> Requirements:
Rewrite all the rows below as a numbered list, omitting any blank lines.

> Extracted records:
┄┄┄┄┄┄
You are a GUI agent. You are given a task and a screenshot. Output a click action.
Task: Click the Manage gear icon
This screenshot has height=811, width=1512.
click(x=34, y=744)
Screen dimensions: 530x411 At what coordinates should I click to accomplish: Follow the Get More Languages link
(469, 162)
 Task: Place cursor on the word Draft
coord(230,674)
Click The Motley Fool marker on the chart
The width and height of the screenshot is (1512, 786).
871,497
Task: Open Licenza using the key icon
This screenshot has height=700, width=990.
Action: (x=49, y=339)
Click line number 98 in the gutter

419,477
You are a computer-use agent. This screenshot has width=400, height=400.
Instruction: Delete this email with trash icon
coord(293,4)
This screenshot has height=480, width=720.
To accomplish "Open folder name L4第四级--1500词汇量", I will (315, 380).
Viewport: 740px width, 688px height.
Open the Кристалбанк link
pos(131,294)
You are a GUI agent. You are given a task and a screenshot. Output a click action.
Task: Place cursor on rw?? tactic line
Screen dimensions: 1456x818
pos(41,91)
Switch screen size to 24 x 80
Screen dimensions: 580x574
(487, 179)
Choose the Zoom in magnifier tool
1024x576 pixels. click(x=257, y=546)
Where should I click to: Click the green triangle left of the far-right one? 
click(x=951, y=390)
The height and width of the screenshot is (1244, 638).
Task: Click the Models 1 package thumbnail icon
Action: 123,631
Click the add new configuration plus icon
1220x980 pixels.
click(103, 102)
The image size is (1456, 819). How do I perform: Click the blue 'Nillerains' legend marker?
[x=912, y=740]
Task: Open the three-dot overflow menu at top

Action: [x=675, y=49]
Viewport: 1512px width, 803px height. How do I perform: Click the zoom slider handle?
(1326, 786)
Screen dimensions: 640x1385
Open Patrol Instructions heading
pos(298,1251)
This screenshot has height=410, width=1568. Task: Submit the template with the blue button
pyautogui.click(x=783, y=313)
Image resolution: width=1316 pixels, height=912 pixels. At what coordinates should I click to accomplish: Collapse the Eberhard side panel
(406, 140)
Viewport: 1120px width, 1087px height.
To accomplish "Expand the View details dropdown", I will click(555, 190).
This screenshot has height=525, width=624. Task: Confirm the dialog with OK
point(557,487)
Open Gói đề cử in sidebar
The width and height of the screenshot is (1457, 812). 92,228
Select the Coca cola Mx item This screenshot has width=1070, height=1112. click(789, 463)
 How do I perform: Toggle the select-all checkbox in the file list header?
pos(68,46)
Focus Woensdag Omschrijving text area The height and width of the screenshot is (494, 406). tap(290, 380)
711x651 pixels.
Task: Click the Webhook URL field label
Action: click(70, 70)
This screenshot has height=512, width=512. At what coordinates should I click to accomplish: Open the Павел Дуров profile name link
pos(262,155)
┄┄┄┄┄┄
> Result of the task:
1. You are a GUI agent. You are given a task and a screenshot. Output a click action.
2. Task: Click the Manage gear icon
3. This screenshot has height=811, width=1512.
4. click(x=34, y=744)
5. Screen dimensions: 530x411 At what coordinates should I click to accomplish: Follow the Get More Languages link
6. (469, 162)
7.  Task: Place cursor on the word Draft
8. coord(230,674)
9. Click The Motley Fool marker on the chart
10. The width and height of the screenshot is (1512, 786).
11. 871,497
12. Task: Open Licenza using the key icon
13. This screenshot has height=700, width=990.
14. Action: (x=49, y=339)
15. Click line number 98 in the gutter
16. 419,477
17. You are a computer-use agent. This screenshot has width=400, height=400.
18. Instruction: Delete this email with trash icon
19. coord(293,4)
20. This screenshot has height=480, width=720.
21. To accomplish "Open folder name L4第四级--1500词汇量", I will (315, 380).
22. Viewport: 740px width, 688px height.
23. Open the Кристалбанк link
24. pos(131,294)
25. You are a GUI agent. You are given a task and a screenshot. Output a click action.
26. Task: Place cursor on rw?? tactic line
27. Screen dimensions: 1456x818
28. pos(41,91)
29. Switch screen size to 24 x 80
30. Screen dimensions: 580x574
31. (487, 179)
32. Choose the Zoom in magnifier tool
33. 1024x576 pixels. click(x=257, y=546)
34. Where should I click to: Click the green triangle left of the far-right one? 
35. click(x=951, y=390)
36. The height and width of the screenshot is (1244, 638).
37. Task: Click the Models 1 package thumbnail icon
38. Action: 123,631
39. Click the add new configuration plus icon
40. 1220x980 pixels.
41. click(103, 102)
42. The image size is (1456, 819). How do I perform: Click the blue 'Nillerains' legend marker?
43. [x=912, y=740]
44. Task: Open the three-dot overflow menu at top
45. Action: [x=675, y=49]
46. Viewport: 1512px width, 803px height. How do I perform: Click the zoom slider handle?
47. (1326, 786)
48. Screen dimensions: 640x1385
49. Open Patrol Instructions heading
50. pos(298,1251)
51. This screenshot has height=410, width=1568. Task: Submit the template with the blue button
52. pyautogui.click(x=783, y=313)
53. Image resolution: width=1316 pixels, height=912 pixels. At what coordinates should I click to accomplish: Collapse the Eberhard side panel
54. (406, 140)
55. Viewport: 1120px width, 1087px height.
56. To accomplish "Expand the View details dropdown", I will click(555, 190).
57. This screenshot has height=525, width=624. Task: Confirm the dialog with OK
58. point(557,487)
59. Open Gói đề cử in sidebar
60. The width and height of the screenshot is (1457, 812). 92,228
61. Select the Coca cola Mx item This screenshot has width=1070, height=1112. click(789, 463)
62.  How do I perform: Toggle the select-all checkbox in the file list header?
63. pos(68,46)
64. Focus Woensdag Omschrijving text area The height and width of the screenshot is (494, 406). tap(290, 380)
65. 711x651 pixels.
66. Task: Click the Webhook URL field label
67. Action: click(70, 70)
68. This screenshot has height=512, width=512. At what coordinates should I click to accomplish: Open the Павел Дуров profile name link
69. pos(262,155)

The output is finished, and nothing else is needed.